In how many ways can five people be arranged in three different rooms if no room must be empty and each room has 5 seats in a single row.

Answer 1

Hint:
Here, we will use the permutation and combination method to find the required answer. First, we will find the number of basic possibilities in which these 5 people can be arranged in 3 rooms. Then we will use the permutation method to find the required number of ways to arrange these people in 3 different rooms for these possibilities individually and then we will add the obtained values to get the final answer.
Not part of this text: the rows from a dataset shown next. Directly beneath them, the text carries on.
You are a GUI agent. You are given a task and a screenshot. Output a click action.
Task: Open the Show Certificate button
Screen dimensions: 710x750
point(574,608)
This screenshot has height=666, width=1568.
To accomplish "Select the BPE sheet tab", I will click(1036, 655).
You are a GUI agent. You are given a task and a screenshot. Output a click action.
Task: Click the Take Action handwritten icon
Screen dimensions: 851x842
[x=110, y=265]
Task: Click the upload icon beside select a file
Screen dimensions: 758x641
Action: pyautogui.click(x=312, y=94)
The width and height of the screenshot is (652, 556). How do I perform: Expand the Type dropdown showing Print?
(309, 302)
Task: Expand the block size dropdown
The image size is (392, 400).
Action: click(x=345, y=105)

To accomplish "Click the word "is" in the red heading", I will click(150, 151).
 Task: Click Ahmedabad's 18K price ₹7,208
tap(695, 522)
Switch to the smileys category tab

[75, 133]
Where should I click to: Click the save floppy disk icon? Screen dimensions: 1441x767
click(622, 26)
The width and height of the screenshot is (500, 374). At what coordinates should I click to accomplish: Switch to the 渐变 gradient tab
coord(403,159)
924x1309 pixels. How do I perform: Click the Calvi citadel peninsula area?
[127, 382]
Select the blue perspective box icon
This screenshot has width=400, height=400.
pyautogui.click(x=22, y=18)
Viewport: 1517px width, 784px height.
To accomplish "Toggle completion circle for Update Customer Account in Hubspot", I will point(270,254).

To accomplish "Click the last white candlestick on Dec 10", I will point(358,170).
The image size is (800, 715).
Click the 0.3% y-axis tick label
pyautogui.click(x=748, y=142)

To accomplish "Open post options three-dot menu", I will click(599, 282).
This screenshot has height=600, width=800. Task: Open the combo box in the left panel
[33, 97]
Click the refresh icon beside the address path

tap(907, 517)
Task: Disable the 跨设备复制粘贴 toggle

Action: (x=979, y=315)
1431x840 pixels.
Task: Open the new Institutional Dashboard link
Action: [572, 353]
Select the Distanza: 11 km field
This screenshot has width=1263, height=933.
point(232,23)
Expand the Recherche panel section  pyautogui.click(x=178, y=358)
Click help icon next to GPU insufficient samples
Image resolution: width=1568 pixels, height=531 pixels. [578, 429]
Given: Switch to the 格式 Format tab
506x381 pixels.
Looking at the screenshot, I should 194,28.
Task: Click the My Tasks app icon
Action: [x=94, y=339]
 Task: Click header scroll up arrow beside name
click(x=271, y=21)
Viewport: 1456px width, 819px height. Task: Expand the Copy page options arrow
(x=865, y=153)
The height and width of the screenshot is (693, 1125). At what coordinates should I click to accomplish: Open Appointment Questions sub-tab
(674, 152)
Complete step by step solution:
Here we need to find the number of ways to arrange five people in three different rooms so that no room is empty.
There are 2 basic possibilities:-
\[\left( {1,2,2} \right)\]
\[\left( {1,1,3} \right)\]
We will first consider case 1.
It is given that there are five seats in a room.
Therefore, the number of ways to arrange these people \[ = \dfrac{{5!}}{{1! \times 2! \times 2! \times 2!}} \times {}^5{C_1} \times {}^5{C_2} \times 2! \times {}^5{C_2} \times 2!\]
We know that the formula of combination is
\[{}^n{C_r} = \dfrac{{n!}}{{\left( {n - r} \right)!r!}}\]
Now, we will use this formula to calculate the required value;
Number of ways to arrange these people \[ = 15 \times 3! \times \dfrac{{5!}}{{\left( {5 - 1} \right)! \times 1!}} \times \dfrac{{5!}}{{\left( {5 - 2} \right)! \times 2!}} \times 2!\dfrac{{5!}}{{\left( {5 - 2} \right)! \times 2!}} \times 2!\]
On simplifying the terms, we get
Number of ways to arrange these people \[ = 15 \times 3! \times \dfrac{{5!}}{{4!}} \times \dfrac{{5!}}{{3! \times 2!}} \times 2!\dfrac{{5!}}{{3! \times 2!}} \times 2!\]
On finding the value of factorials, we get
Number of ways to arrange these people \[ = 15 \times 3 \times 2 \times 1 \times \dfrac{{5 \times 4 \times 3 \times 2 \times 1}}{{4 \times 3 \times 2 \times 1}} \times \dfrac{{5 \times 4 \times 3 \times 2 \times 1}}{{3 \times 2 \times 1 \times 2}} \times 2 \times \dfrac{{5 \times 4 \times 3 \times 2 \times 1}}{{3 \times 2 \times 1 \times 2}} \times 2\]
On further simplification, we get
Number of ways to arrange these people \[ = 15 \times 3 \times 2 \times 5 \times 5 \times 2 \times 2 \times 5 \times 2 \times 2\]
On multiplying the numbers, we get
Number of ways to arrange these people \[ = 1,80,000\]
Now, we will consider case 2.
It is given that there are five seats in a room.
Therefore, the number of ways to arrange these people \[ = \dfrac{{5!}}{{3! \times 1! \times 1! \times 2!}} \times {}^5{C_1} \times {}^5{C_1} \times {}^5{C_3} \times 3!\]
We know that the formula of combination is \[{}^n{C_r} = \dfrac{{n!}}{{\left( {n - r} \right)!r!}}\] .
Now, we will use this formula to calculate the required value.
Number of ways to arrange these people \[ = 10 \times 3! \times \dfrac{{5!}}{{\left( {5 - 1} \right)! \times 1!}} \times \dfrac{{5!}}{{\left( {5 - 1} \right)! \times 1!}} \times \dfrac{{5!}}{{\left( {5 - 3} \right)! \times 3!}} \times 3!\]
On simplifying the terms, we get
Number of ways to arrange these people \[ = 10 \times 3! \times \dfrac{{5!}}{{4! \times 1!}} \times \dfrac{{5!}}{{4! \times 1!}} \times \dfrac{{5!}}{{2! \times 3!}} \times 3!\]
On finding the value of factorials, we get
Number of ways to arrange these people \[ = 10 \times 3 \times 2 \times 1 \times \dfrac{{5 \times 4 \times 3 \times 2 \times 1}}{{4 \times 3 \times 2 \times 1}} \times \dfrac{{5 \times 4 \times 3 \times 2 \times 1}}{{4 \times 3 \times 2 \times 1}} \times \dfrac{{5 \times 4 \times 3 \times 2 \times 1}}{{3 \times 2 \times 1 \times 2}} \times 3 \times 2\]
On further simplification, we get
Number of ways to arrange these people \[ = 10 \times 3 \times 2 \times 5 \times 5 \times 5 \times 2 \times 3 \times 2\]
On multiplying the numbers, we get
Number of ways to arrange these people \[ = 90,000\]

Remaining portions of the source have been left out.